Partie 03 : Spiritualité
Enveloppée dans son plaid favori, les genoux relevés sur son fauteuil, Dilane se laisse aller dans ses pensées rêveuses, encouragée en ce sens par le silence paisible alentour. Un an. Un an sans Théo. Sans entendre le son de sa voix. Un an qu'il a préféré s'évaporer sans un mot, sans un au revoir. Mais a-t-il seulement eu le choix ? Lui ai-je laissé ce choix ? Un an qu'elle espère un retour de sa part. Un an qu'elle attend, toujours amoureuse et encore un peu coupable. Pourquoi aurait-il du répondre à mes appels à l'aide, après tout ? Avec nonchalance, elle jette un regard sur le côté vers son iphone désesépérément silencieux. Aucun message. Aucun appel.
L'univers l'invite visiblement à la patience, au lâcher prise. Un effort plus difficile à gérer certains jours comme celui-ci. Quand l'automne s'installe, laissant derrière lui les dernières effluves d'un été riche de rencontres fabuleuses, de souvenirs indélébiles entre amis, de chastes sourires en coin, pour donner place aux odeurs de feu de bois, aux châtaignes, à la fraîcheur de l'aube. Comme les prémices d'un recueillement nécessaire pour protéger nos secrets au plus profond de notre coeur, les faire perdurer pour qu'ils nous accompagnent dans nos moments de solitude les plus puissants. D'un geste doux, elle resserre l'étreinte de son cocon et fait défiler les images sur son écran jusqu'à ce qu'elle retrouve la seule photographie de lui qu'elle ait pu conserver en secret, déjouant l'attention d'Anthony. Pendant quelques minutes, le temps semble alors se suspendre afin de lui permettre de vivre cet instant maintenant presque inespéré. Son coeur brûle alors de crier à Théo son transport et, comme une vague soudaine et impétueuse, ses sentiments se libèrent d'un espace trop restreint, trop conditionné. Elle voudrait lui hurler de revenir à elle, de consentir à ce que tous deux se pardonnent mutuellement, de la regarder une nouvelle fois, de lui sourire tout simplement. Un sourire prometteur d'une existance à laquelle elle rêve presque chaque nuit, à ses côtés. Aucun message. Aucun appel. Puis-je vraiment espérer quelque chose que je ne mérite peut-être pas ?
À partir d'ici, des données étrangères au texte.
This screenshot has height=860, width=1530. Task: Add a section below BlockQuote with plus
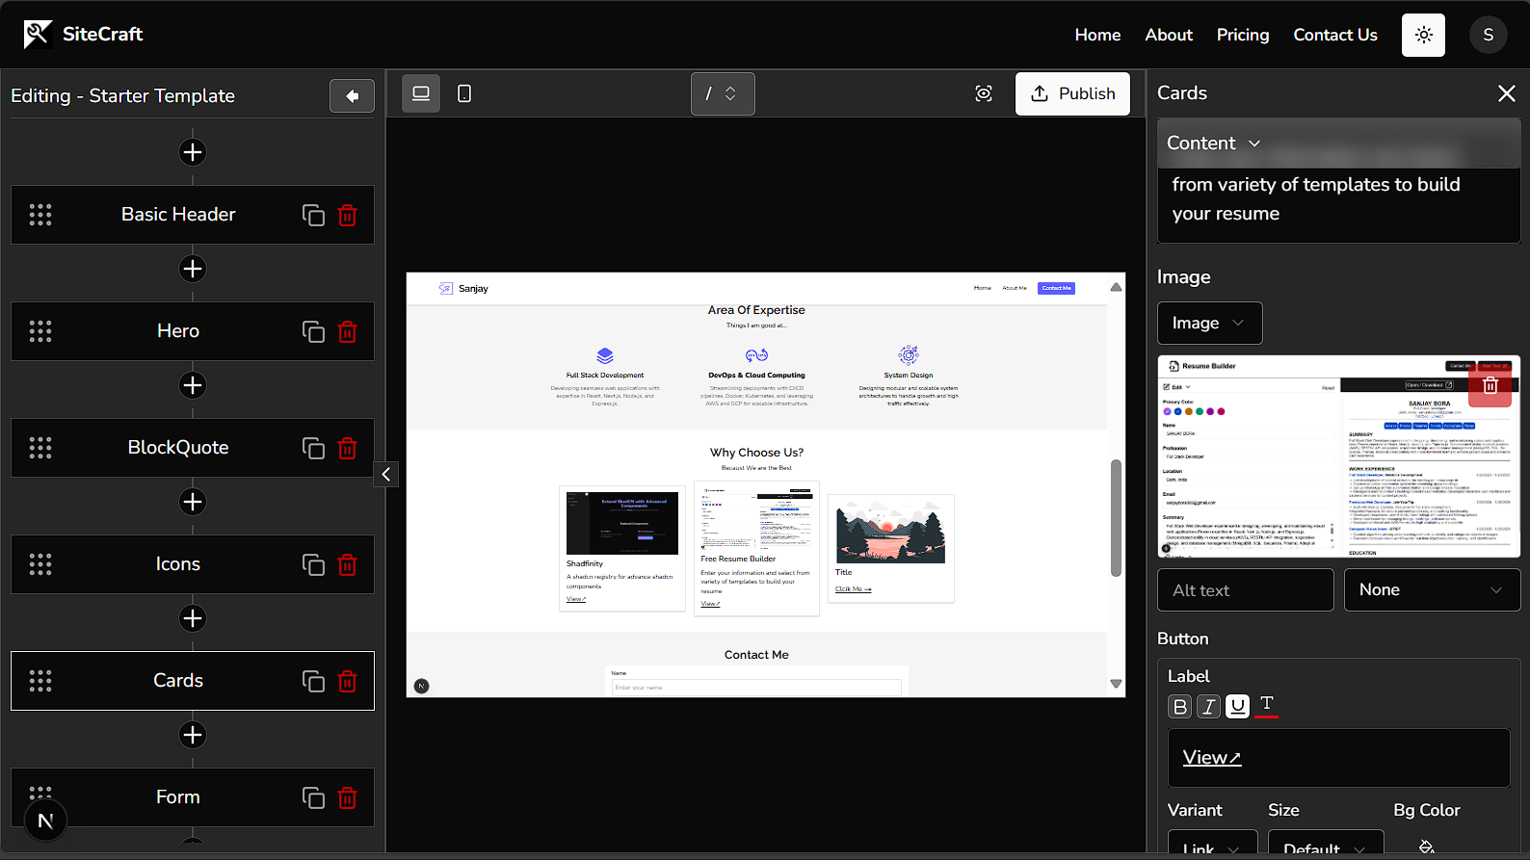(193, 502)
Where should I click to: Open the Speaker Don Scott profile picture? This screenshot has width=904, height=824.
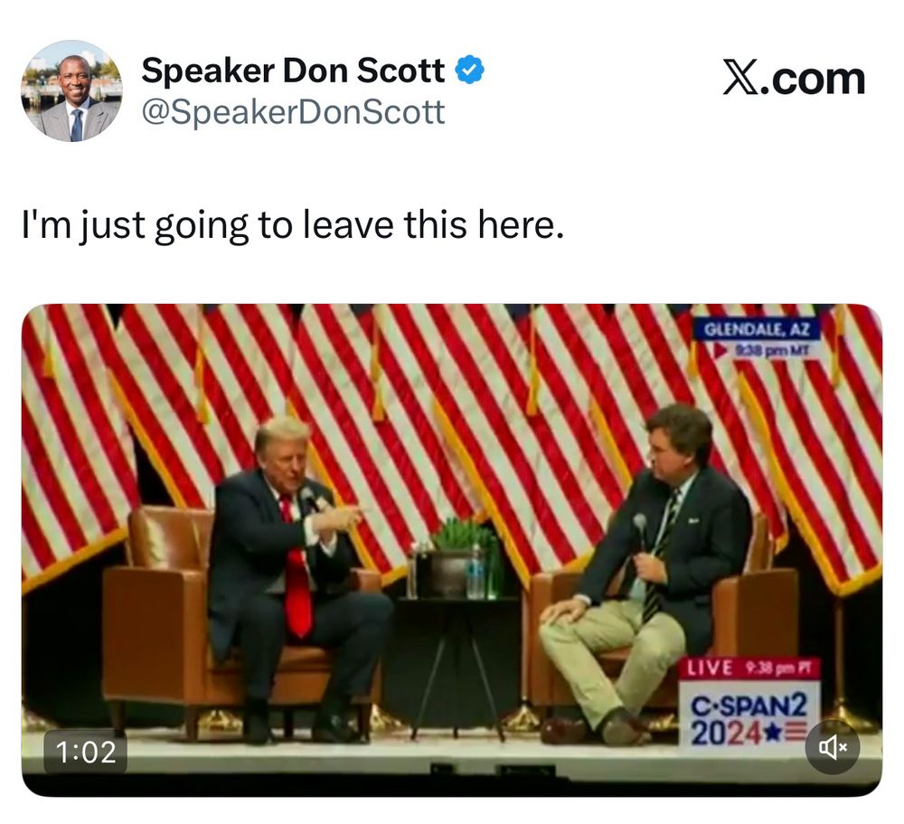point(72,90)
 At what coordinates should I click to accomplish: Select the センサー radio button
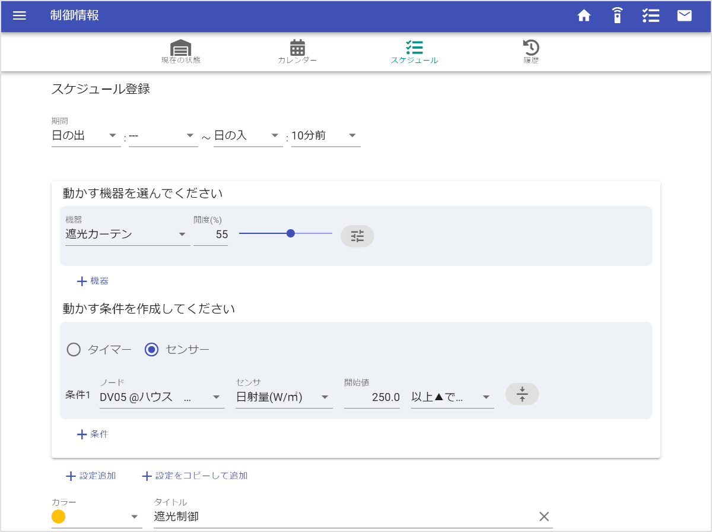tap(151, 350)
Elle aimerait l'accueillir enfin, les bras grands ouverts, le couvrir de baisers, les empêcher de se justifier, partager avec lui des moments simples, sans manières, discrets et intenses. Enfouir les mauvais souvenirs, les désaccords et les blessures dans une boîte dont ils perdraient volontairement la clé pour s'ouvrir ensemble à un avenir commun plus lumineux et serein.
Aucun message. Aucun appel.
Mais elle est toujours là. Pour lui. Sans trop savoir l'expliquer, elle sent que Théo est en train de vivre de grands changements dans sa vie. Malgré des contacts rompus, elle ressent ses énergies presque aussi intensément que les bouleversements qui transforment depuis peu la femme qu'elle devient. Comme si l'univers avait décidé de cette connexion à travers une transformation spirituelle colossale.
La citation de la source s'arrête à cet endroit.